Please write back every entry exactly, character for character.

-- Opening Marker --

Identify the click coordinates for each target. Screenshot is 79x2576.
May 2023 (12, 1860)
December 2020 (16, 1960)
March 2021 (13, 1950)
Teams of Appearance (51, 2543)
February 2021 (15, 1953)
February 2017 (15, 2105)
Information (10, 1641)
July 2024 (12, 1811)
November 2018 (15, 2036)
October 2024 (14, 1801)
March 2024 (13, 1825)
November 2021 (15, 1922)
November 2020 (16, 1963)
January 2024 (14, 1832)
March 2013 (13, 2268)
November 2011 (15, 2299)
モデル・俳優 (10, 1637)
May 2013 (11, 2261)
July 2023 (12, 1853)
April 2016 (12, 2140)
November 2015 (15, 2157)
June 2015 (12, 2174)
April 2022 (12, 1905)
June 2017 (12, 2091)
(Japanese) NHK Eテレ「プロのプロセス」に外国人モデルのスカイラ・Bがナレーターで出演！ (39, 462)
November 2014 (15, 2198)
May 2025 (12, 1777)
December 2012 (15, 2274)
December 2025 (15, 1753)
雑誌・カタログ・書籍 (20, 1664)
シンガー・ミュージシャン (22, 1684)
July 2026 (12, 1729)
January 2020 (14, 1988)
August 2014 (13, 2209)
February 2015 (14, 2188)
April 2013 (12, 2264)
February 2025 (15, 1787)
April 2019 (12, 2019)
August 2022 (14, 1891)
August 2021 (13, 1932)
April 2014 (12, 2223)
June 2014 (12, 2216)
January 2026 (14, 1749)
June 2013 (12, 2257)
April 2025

-- Closing Marker --

Task answer |
Identify the click coordinates for each target. Screenshot is 79x2576.
May 2023 (12, 1860)
December 2020 (16, 1960)
March 2021 (13, 1950)
Teams of Appearance (51, 2543)
February 2021 (15, 1953)
February 2017 (15, 2105)
Information (10, 1641)
July 2024 (12, 1811)
November 2018 (15, 2036)
October 2024 (14, 1801)
March 2024 (13, 1825)
November 2021 (15, 1922)
November 2020 (16, 1963)
January 2024 (14, 1832)
March 2013 (13, 2268)
November 2011 (15, 2299)
モデル・俳優 (10, 1637)
May 2013 (11, 2261)
July 2023 (12, 1853)
April 2016 (12, 2140)
November 2015 (15, 2157)
June 2015 (12, 2174)
April 2022 (12, 1905)
June 2017 (12, 2091)
(Japanese) NHK Eテレ「プロのプロセス」に外国人モデルのスカイラ・Bがナレーターで出演！ (39, 462)
November 2014 (15, 2198)
May 2025 (12, 1777)
December 2012 (15, 2274)
December 2025 (15, 1753)
雑誌・カタログ・書籍 (20, 1664)
シンガー・ミュージシャン (22, 1684)
July 2026 (12, 1729)
January 2020 (14, 1988)
August 2014 (13, 2209)
February 2015 (14, 2188)
April 2013 (12, 2264)
February 2025 (15, 1787)
April 2019 (12, 2019)
August 2022 (14, 1891)
August 2021 (13, 1932)
April 2014 (12, 2223)
June 2014 (12, 2216)
January 2026 (14, 1749)
June 2013 (12, 2257)
April 2025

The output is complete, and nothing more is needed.